Monótonas para mim, claro. Para os meus sentimentos quase inexistentes em relação a Richard, mas sempre agitadas quanto aos preparativos do meu casamento. Aquele momento entre o pedido de casamento e o grande dia passaram como uma neblina perfumada de flores e protocolos. Richard e eu estávamos sempre cercados de sorrisos, brindes e promessas que, embora vazias de emoção crua, eram preenchidas por uma sensação reconfortante de pertencimento. Ele era bom. Dedicado. Cortês e era tudo que ele precisava ser, não é?
— Eu farei de você a mulher mais feliz desse mundo — ele me disse certa noite, após colocarmos juntos a última pedra do convite de casamento. Mas por algum motivo, eu não consegui acreditar 100% naquelas palavras.
A preparação para a cerimônia ocupou todas as mulheres da casa. Minha mãe comandava tudo como uma verdadeira general: da escolha dos pratos à paleta de cores da decoração.
— Lavanda, Lucy. Lavanda traz paz e elegância — ela dizia, como se estivesse revelando o segredo da vida eterna. Eu apenas sorria, porque sua empolgação era mais importante do que minhas opiniões sobre flores, cores ou qualquer outra coisa.
Eu queria dizer que tudo aconteceu rápido. Num piscar de olhos.
Mas não foi assim.
Foi lento. Preciso. Como quase tudo na minha vida.

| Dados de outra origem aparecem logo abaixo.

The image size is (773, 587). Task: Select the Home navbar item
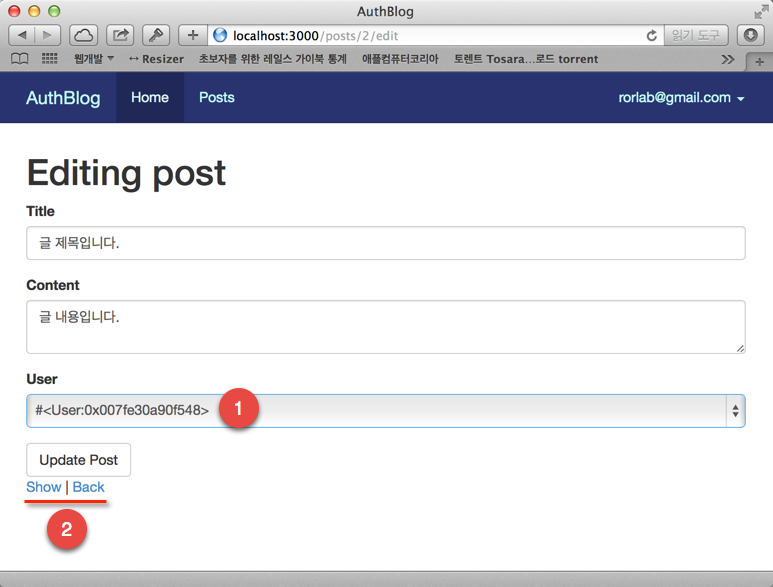pyautogui.click(x=150, y=98)
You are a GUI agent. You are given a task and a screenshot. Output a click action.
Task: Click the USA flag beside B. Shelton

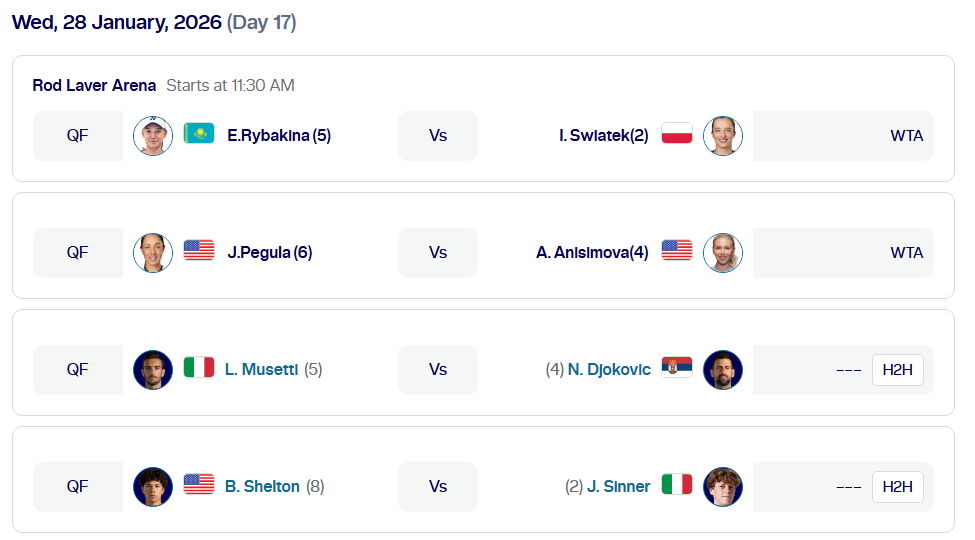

E então, dois dias antes da cerimônia, realizamos o ensaio na villa toscana onde aconteceria a festa. A propriedade, pertencente a um antigo duque amigo da família, era quase irreal: jardins com fontes esculpidas, pérgolas cobertas de glicínias e uma piscina de borda infinita que parecia tocar o céu.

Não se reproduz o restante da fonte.